ふっと、意識が浮上した。とはいっても、覚醒にはいたらない夢心地の、波打ち際を漂っている感じ。
額や頬にくすぐったい感触がして身をよじると、そっと息を吐くように微笑まれたのが分かる。
――ああ、直隈がすぐ近くにいるんだ。
納得すると身体から力が抜けた。まだ触れられていたかったけれど、俺がむずがったからか顔に触れていた手が離れてしまう。眠いのがほとんどな頭の片隅で少し残念に思っていると、彼の手は俺の背中に移動していた。そして一定の間隔で柔らかく叩いていく。ぽん、ぽん、と、歩くよりもゆっくりしたテンポは俺を落ち着かせようとしているみたいだ。

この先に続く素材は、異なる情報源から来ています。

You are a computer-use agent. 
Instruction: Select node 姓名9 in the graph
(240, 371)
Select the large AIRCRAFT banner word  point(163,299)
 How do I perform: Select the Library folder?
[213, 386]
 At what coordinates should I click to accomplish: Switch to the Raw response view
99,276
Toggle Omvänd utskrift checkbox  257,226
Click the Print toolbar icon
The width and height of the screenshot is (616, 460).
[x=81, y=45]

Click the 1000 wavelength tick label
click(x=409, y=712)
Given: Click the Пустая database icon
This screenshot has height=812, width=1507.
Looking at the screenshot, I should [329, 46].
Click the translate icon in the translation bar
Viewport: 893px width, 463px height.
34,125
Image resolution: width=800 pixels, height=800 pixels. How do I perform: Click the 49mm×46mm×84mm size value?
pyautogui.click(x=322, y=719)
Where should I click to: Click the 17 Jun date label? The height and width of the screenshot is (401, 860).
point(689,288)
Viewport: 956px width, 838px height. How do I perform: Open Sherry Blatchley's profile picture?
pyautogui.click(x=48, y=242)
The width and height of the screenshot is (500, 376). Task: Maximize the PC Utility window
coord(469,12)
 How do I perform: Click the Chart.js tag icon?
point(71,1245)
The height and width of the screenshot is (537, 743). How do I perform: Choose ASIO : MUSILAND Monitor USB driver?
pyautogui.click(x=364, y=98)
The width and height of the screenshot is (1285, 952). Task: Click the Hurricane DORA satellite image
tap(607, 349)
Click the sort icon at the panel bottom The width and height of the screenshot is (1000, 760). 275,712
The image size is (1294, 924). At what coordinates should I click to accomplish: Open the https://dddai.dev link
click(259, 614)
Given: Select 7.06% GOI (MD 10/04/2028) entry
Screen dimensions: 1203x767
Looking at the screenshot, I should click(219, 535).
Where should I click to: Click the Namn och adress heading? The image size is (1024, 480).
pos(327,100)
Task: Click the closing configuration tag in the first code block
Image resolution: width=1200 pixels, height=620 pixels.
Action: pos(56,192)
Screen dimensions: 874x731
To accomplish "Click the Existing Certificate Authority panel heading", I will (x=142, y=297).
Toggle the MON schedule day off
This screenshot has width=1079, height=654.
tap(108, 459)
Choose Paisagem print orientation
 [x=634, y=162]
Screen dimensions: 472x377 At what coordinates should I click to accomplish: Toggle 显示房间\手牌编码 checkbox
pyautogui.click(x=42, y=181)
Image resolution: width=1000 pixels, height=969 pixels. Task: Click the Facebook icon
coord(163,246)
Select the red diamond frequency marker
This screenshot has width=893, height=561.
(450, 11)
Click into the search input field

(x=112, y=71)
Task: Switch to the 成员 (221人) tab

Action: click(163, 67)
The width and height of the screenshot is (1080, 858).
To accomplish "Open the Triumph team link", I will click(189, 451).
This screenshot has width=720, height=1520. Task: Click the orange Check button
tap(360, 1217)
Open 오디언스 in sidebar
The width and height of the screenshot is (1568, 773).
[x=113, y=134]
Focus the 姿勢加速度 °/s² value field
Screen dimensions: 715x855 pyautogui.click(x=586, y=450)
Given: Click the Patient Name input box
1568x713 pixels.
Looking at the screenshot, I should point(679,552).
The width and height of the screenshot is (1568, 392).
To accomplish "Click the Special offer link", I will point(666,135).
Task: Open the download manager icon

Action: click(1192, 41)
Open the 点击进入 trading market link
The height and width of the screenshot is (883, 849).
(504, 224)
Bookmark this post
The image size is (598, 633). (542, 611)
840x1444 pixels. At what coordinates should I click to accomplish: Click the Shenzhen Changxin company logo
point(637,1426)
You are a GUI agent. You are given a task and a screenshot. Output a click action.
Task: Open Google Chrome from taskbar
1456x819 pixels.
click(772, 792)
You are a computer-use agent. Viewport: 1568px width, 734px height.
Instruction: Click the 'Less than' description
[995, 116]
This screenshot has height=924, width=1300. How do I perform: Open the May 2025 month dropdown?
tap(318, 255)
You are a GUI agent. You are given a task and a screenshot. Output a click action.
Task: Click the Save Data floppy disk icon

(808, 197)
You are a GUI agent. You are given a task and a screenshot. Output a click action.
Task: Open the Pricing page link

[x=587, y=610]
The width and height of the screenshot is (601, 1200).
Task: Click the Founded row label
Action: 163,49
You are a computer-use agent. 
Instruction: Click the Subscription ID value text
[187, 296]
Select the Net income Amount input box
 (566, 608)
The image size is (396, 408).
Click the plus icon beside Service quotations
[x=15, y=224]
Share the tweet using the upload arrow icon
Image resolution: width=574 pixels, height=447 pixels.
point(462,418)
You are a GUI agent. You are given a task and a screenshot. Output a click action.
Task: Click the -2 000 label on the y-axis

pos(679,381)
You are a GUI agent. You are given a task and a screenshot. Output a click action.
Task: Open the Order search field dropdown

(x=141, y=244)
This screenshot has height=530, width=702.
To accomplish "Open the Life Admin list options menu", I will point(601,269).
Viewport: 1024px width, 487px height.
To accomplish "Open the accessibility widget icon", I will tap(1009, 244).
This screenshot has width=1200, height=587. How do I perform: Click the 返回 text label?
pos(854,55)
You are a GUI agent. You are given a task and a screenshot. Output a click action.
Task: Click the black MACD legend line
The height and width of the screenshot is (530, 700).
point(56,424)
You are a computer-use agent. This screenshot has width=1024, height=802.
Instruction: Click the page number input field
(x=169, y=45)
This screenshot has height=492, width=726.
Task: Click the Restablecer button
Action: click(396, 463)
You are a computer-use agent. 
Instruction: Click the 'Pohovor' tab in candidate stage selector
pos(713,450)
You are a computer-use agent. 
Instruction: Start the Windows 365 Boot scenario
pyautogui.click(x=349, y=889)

だからか、思い出したことがある。そういえば、少し前にアーサーと直隈が話していたっけ。
「幼い頃にオズ様が、つい暖炉の前でまどろんでしまった私を寝室まで運んでくださったのです」
「そういう時って運ばれてる途中で起きても、嬉しくてそのまま寝たふりしちゃうんだよね」
「ふふ……はい。お恥ずかしながら。そうして、布団をかけてくださったあたりで、ついいつも笑ってしまうんです」
「あはは、顔がにやけてるよってバレちゃったりね」
談話室で話しているのが聞こえて。俺も二人の会話に入っていけばよかったかなって思うんだけど、なんとなく入りずらくって。
あの時二人が話していたのって、たぶん、きっと。こういうことなんだろうな。
俺はたしか、直隈が賢者の書を書いているのを待っている間に、ベッドの上で眠ってしまったはずだ。自分で被った覚えのない毛布の感触が、彼の手を通して伝わってくる。ぽん、ぽん、ずっと一定で心地よいリズムは、眠気の波となって俺を誘った。
彼の言葉は話しかけているのではなく、おまじないをかけるときのような囁きだった。
「おやすみ、クロエ。ぐっすり眠ってね」
そう聞こえるかどうかの内に、俺はまた深い眠りへと潜っていった。